(DATA RECORDS begins)

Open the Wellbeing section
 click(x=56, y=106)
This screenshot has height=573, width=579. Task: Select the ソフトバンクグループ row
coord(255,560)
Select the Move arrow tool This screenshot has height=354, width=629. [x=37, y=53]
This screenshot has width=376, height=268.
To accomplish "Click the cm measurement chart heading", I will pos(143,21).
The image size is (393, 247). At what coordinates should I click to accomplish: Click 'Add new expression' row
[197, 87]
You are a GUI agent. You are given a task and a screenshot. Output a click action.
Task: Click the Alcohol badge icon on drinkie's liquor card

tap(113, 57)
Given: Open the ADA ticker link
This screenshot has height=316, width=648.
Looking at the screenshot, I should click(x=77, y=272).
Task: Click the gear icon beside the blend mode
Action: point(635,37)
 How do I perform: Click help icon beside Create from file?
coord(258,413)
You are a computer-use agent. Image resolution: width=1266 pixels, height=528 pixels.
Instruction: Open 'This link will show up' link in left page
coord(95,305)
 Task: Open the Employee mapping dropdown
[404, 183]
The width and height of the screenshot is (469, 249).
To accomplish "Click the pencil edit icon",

(DATA RECORDS ends)

In the entries above, find each line with the string "agent" and copy it.

You are a GUI agent. You are given a task and a screenshot. Output a click action.
You are a computer-use agent. Image resolution: width=1266 pixels, height=528 pixels.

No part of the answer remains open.